Forgiveness is the best gift you can give someone. But! If the forgiveness is abused is it deserved?
There's a saying that, "we accept the love we think we deserve." Believe that you are a good partner & that you deserve someone better. Someone who won't fall into the same cycle. The cycle where he keeps repeating the same mistakes, keeps apologizing, keeps promising to change, but then consistently failing to follow through on his word.
Maybe you have a soft sport for that person. Its alright if you forgive him but learn from what he has done to you and make sure that it does not happen again that is the important thing.
Cause you love too much to let go. Not having the other person around makes you feel vulnerable. But at some point of time you have to understand what's best for you. You shouldn't forgive someone for the same mistakes over and over again
Because you feel as though he could change, and then all would be right with your relationship. He comes to you for forgiveness, and I think you're a brave person for offering it. But know your limits.
Because you honestly miss him and when he seems forgivable you want to believe it. And he apologizes to you, and this makes you feel bad, so you run back to him. It's honestly really normal.
You are blinded by the love, you are not thinking in the right mind set, you are still in love with them.
You always forgive him because you feel obligated to to him, and feel like you need him when in reality you don't.
Maybe because you hope they will change and deep down everyone hopes that. You probably care for them deeply which is understandable. Some relationships are difficult to break.

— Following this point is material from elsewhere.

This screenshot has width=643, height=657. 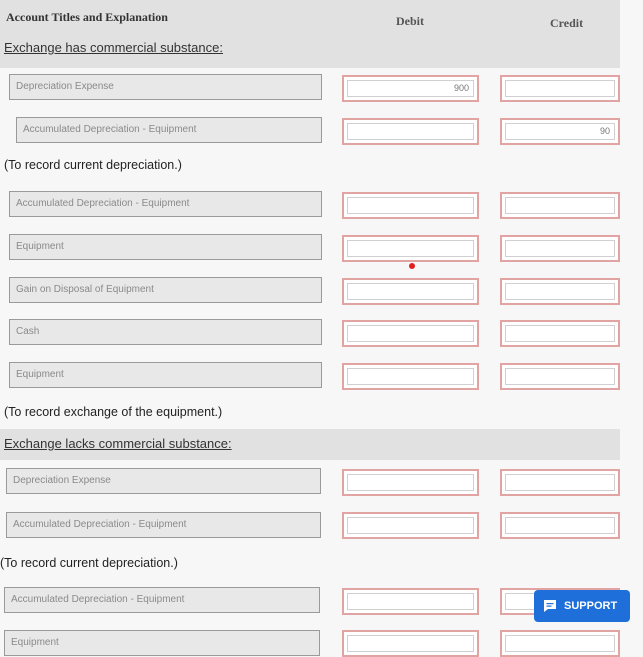 I want to click on debit-header: Debit, so click(x=410, y=21).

There is nothing wrong in forgiving someone. But the question is what do we do after we forgive someone? Do we treat their actions as some random act that will never be committed again? Do you assume that the person has enough emotional maturity not to let it happen again? There are lots of questions to ask, it varies.
You forgive him because you love him, that's why I always forgive my partner.

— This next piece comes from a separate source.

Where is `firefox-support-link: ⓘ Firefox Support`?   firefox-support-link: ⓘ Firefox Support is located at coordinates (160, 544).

You forgive him because you love him and you know that not forgiving him will not be only his loss, but your loss too. You forgive him because you know that he won't make you feel so low anymore. You forgive him because that's what your heart tells you to do.

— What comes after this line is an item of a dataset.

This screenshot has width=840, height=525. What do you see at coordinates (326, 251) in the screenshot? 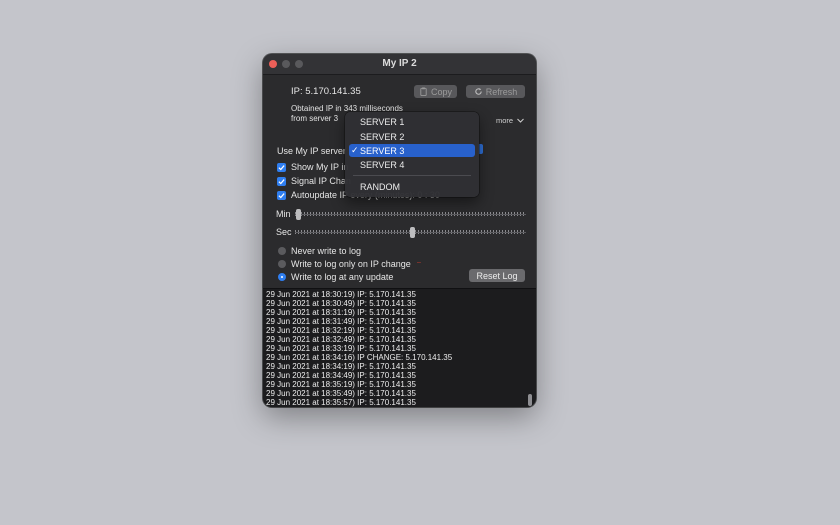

Because you give more importance to the relationship with him than the mistakes he made .The fact that he hurt you might not be a fact it could be subjective in many ways .Think from both ends.
You always forgive him because we are basically made of forgiveness and love, and that gets overshadowed only by stress, hurt, and ignorance. Now, should you forgive him, is a different question. One golden rule I always follow is, "When you say yes to someone else, make sure you're not saying no to yourself". Usually people in our lives are there for a reason, and they're not going anywhere any time soon by our disliking of them, so we best learn to get along with them. The source of our misery isn't the others, but our own mind -- our reactions and thoughts -- anyway. You always forgive him because maybe you should. But if he needs to learn a lesson, you can teach him!
Believe it or not, we are supposed to forgive people. However, based on what the situation is, we shouldn't always forgive in attempt to place ourselves into situations that are unhealthy.
because you love him too much and are willing to overlook all his flaws and problems just for this. you won't be able to help it because it's love.
Because you want-and need-to. If you love or care for someone, it is easy never to place blame on them
Forgiveness is a sign of maturity. It's a good thing to forgive, but just because you have doesn't make the emotions of the situation unreal.
I tend to always forgive because I let me feeling rule my thoughts. Often enough the situation is toxic and it takes breaking to realize it. SO, if I come into a situation where I am always forgiving someone who I know is hurting me I try and be rational about it. Often it is hard to determine everything but I know deep down inside it's what I have to do. Just because you love, care about someone... does not mean you should always forgive. People easily take you for granted. The biggest truth is being true to yourself.